Wer hat die Regierung gestürzt? Das ist die erste Frage, die diesen Fall für den Balkan interessant macht. Den Antrag trugen drei Parteien: die Sozialdemokraten (PSD), die Allianz für die Einheit der Rumänen (AUR - eine rechtsextreme nationalistische Partei) und die Bewegung Pace-România. Eine politische Konstellation, die im normalen Spektrum nicht zusammengehört - Linke, extreme Rechte und Anti-System-Gruppierung gemeinsam. Der gemeinsame Nenner war die Wirtschaft.

Bolojan setzte harte Maßnahmen zur Stabilisierung des Haushaltsdefizits durch, mit Plänen zum Verkauf staatlicher Vermögenswerte, Reformen im öffentlichen Sektor und Haushaltskürzungen. Die Brüsseler Linie war klar - wer Zugang zu europäischen Mitteln will, muss das Defizit aufräumen. Die rumänische Öffentlichkeit hat geantwortet, dass es keine Toleranz für eine aus Brüssel diktierte Sparpolitik mit Ausverkaufsökonomie gibt. Das ist kein isoliertes Phänomen - dasselbe Muster sahen wir in Ungarn, Polen, der Slowakei.

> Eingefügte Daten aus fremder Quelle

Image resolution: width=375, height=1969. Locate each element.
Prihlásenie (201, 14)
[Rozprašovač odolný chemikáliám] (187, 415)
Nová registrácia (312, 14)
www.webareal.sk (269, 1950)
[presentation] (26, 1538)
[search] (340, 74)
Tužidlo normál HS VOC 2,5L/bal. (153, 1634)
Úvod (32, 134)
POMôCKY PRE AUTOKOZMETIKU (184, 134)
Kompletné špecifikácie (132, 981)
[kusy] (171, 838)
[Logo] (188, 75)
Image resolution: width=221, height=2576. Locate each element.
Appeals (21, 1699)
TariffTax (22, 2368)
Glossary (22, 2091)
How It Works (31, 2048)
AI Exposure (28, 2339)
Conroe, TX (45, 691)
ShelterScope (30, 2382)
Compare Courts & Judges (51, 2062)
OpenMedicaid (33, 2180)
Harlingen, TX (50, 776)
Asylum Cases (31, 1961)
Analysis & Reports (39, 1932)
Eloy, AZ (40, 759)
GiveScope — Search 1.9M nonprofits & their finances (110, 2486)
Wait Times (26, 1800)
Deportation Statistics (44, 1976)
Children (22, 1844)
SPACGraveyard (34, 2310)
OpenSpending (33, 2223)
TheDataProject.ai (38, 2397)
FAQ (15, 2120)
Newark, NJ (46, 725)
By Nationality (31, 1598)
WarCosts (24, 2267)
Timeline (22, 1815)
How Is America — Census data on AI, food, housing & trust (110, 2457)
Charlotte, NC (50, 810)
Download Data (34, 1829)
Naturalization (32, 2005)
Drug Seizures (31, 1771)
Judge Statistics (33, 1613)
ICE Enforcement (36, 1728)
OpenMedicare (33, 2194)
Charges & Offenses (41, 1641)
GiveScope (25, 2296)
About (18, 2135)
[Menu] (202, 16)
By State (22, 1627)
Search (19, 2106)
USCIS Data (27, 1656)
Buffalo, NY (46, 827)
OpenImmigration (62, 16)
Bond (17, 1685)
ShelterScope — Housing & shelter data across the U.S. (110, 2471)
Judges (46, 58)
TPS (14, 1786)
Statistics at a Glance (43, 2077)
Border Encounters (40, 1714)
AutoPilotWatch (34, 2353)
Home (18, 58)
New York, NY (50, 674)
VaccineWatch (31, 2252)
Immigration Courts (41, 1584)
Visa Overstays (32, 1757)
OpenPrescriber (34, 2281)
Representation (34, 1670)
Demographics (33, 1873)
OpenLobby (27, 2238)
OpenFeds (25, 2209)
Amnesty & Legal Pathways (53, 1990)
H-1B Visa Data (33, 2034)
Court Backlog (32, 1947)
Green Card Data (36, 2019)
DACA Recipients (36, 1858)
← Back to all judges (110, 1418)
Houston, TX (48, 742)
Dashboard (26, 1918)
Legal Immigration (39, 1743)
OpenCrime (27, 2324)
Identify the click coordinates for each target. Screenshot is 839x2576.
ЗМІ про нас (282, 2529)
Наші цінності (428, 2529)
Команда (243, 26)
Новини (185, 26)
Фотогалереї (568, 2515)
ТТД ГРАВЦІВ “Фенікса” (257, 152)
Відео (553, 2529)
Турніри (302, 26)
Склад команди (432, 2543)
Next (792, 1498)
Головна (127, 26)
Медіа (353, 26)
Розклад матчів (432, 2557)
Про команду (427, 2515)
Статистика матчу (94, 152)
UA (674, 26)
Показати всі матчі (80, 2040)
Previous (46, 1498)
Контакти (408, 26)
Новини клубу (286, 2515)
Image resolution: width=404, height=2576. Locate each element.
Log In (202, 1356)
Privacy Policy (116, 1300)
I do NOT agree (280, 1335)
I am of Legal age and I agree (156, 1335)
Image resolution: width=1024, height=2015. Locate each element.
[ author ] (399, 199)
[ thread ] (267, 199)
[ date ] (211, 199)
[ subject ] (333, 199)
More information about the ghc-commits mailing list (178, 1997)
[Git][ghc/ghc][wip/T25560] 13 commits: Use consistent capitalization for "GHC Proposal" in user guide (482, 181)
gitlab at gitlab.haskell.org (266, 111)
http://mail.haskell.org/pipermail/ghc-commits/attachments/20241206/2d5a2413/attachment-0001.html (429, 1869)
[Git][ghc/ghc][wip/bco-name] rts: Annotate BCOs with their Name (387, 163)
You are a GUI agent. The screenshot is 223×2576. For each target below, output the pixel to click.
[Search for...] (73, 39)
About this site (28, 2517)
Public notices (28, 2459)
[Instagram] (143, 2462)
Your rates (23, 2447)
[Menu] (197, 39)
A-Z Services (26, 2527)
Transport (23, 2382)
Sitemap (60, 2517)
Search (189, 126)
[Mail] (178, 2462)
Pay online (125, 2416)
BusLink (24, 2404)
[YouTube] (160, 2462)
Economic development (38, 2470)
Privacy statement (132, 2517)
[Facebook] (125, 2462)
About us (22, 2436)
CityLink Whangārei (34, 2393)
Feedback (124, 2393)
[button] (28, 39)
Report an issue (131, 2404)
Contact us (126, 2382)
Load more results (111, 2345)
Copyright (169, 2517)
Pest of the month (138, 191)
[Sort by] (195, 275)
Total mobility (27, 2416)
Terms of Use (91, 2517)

Für eine Leserin auf dem Balkan lautet die Frage - was folgt? Rumänien ist seit 2007 EU- und seit 2004 NATO-Mitglied. Es kann nicht austreten. Aber es kann in die „problematische" Kategorie rutschen - zusammen mit Orbáns Ungarn und Ficos Slowakei. Das ist eine neue Konfiguration innerhalb der EU - Mitgliedsstaaten, die die Finanzierung annehmen, aber nicht die politische Agenda. Nordmazedonien, Albanien, Serbien und Montenegro, die an der Tür warten, bekommen damit eine weitere Erinnerung, dass der Beitritt zur EU keine politische Stabilität bringt - sondern nur eine interne Version desselben Kampfes.

Was wird aus Bolojan selbst? Nach Quellen wird die Regierung mit einem „technischen Mandat" weitergeführt, bis sich eine neue Koalition bildet. Rumäniens Tradition gestürzter Regierungen (Cioloș, Ponta, Grindeanu - alle in den letzten 15 Jahren gefallen) lässt vermuten, dass der Prozess lang wird. In der Zwischenzeit bleiben die wirtschaftlichen Probleme dieselben - Defizit, Inflation, Kreditrating-Risiko. Das Parlament hat die Regierung erfolgreich zu Fall gebracht. Hat es die Probleme erledigt, die die Regierung benannt hat? Nein. Die bleiben.

Die Lehre für den Balkan: Pro-europäische Agenden gewinnen nicht aus eigener Kraft. Brüssel kann Budgets und Reformen schicken, doch politisches Kapital muss eine inländische Regierung selbst aufbauen. Bolojan hatte es nicht. Und in zwei Jahren verlor er es. Balkanische Präsidenten und Premiers, die sich als „Fortsetzer des EU-Wegs" inszenieren - Shilegov in Skopje, Kurtis Haltung in Pristina, Vučić in Belgrad (mit all seiner Doppeldeutigkeit) - schauen auf dieses Beispiel. Die Idee „Reformen ohne Wähler" hat als dauerhafte Politik schlicht keine Zukunft.